BRIEF
Return the run of lines below that opens with the line containing "Instruction: Open the Structure" and closes with the line containing "You are a computer-use agent. Image", keeping each one exact.
***** INFORMATION SUPPLIED
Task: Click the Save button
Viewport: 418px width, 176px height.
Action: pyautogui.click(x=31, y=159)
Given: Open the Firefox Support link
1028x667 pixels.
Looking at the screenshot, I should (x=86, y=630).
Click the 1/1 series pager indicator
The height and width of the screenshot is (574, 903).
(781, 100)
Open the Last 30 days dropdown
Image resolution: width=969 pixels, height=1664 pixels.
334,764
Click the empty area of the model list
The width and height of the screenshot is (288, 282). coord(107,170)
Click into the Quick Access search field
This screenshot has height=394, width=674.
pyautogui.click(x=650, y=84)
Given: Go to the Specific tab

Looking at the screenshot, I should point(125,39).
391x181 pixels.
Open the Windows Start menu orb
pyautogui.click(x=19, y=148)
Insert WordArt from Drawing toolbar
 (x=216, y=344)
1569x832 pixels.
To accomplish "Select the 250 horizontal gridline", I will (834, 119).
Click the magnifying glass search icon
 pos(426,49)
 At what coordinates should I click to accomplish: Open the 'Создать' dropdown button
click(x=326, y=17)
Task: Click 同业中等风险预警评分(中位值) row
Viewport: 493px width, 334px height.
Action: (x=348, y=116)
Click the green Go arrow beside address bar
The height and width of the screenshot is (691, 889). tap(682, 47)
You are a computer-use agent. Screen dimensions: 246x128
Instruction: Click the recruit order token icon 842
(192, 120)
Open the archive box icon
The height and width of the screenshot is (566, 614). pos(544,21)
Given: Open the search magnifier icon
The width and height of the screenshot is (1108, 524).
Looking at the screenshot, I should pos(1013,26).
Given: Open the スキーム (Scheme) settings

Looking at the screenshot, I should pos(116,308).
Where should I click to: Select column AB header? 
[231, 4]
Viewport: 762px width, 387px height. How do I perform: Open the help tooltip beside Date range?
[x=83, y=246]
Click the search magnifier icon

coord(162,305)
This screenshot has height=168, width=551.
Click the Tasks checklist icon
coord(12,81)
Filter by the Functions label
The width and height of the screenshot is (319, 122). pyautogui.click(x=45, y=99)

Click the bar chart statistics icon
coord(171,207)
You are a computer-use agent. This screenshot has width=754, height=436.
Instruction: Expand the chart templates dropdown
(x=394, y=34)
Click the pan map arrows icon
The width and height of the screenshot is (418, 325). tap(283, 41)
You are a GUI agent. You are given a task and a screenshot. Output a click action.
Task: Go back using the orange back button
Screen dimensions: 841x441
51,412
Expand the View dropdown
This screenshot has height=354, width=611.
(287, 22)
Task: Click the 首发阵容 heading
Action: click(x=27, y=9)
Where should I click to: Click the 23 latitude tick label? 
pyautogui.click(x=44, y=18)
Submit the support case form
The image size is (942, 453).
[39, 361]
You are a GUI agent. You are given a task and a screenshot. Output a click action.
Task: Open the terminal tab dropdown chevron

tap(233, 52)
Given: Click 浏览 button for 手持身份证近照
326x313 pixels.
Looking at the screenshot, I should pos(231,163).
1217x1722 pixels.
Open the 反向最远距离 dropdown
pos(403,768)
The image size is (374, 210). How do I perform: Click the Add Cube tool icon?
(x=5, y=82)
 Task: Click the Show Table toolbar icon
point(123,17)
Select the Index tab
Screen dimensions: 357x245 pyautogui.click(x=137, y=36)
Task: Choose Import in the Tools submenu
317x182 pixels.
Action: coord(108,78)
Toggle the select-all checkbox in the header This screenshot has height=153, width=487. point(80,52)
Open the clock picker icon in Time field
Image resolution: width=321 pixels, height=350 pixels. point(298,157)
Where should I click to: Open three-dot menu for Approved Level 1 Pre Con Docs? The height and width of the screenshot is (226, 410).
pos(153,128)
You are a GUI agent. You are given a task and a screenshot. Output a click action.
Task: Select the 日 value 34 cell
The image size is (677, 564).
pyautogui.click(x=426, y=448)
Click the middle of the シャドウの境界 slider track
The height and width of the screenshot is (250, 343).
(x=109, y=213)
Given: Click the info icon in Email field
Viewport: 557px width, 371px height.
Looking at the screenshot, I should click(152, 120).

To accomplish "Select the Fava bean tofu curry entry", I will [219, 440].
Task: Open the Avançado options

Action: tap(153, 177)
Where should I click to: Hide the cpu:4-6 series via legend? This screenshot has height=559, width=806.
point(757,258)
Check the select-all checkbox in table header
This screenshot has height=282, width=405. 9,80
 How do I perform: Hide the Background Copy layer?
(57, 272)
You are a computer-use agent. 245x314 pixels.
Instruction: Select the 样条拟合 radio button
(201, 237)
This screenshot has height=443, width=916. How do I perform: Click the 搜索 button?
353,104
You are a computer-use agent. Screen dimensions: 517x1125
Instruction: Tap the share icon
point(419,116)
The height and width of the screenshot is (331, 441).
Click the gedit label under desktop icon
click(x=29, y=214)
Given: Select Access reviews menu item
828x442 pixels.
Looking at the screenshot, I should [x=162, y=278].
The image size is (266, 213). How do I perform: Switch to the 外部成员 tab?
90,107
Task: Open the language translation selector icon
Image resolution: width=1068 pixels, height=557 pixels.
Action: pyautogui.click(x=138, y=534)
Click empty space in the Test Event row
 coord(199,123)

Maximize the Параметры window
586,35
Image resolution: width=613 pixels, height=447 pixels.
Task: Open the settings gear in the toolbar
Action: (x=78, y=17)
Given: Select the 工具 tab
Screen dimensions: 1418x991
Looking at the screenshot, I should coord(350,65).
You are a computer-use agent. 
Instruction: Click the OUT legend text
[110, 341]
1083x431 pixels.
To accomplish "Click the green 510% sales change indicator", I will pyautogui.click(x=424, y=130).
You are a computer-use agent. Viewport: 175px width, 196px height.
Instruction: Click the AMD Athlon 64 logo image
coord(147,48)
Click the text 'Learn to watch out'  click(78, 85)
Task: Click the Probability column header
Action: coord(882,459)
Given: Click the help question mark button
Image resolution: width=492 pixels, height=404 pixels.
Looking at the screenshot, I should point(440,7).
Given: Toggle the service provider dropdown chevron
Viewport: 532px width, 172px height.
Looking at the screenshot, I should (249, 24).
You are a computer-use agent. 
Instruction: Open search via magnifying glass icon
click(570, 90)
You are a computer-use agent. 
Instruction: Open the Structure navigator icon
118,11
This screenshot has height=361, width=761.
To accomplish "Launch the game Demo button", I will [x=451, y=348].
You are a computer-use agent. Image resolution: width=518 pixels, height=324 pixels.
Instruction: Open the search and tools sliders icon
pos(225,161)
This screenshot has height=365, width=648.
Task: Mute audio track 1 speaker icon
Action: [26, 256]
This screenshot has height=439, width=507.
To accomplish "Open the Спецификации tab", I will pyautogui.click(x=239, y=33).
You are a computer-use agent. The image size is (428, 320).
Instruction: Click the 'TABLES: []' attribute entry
**********
FINISHED EXERCISE
Instruction: Open the Structure navigator icon
118,11
This screenshot has height=361, width=761.
To accomplish "Launch the game Demo button", I will [x=451, y=348].
You are a computer-use agent. Image resolution: width=518 pixels, height=324 pixels.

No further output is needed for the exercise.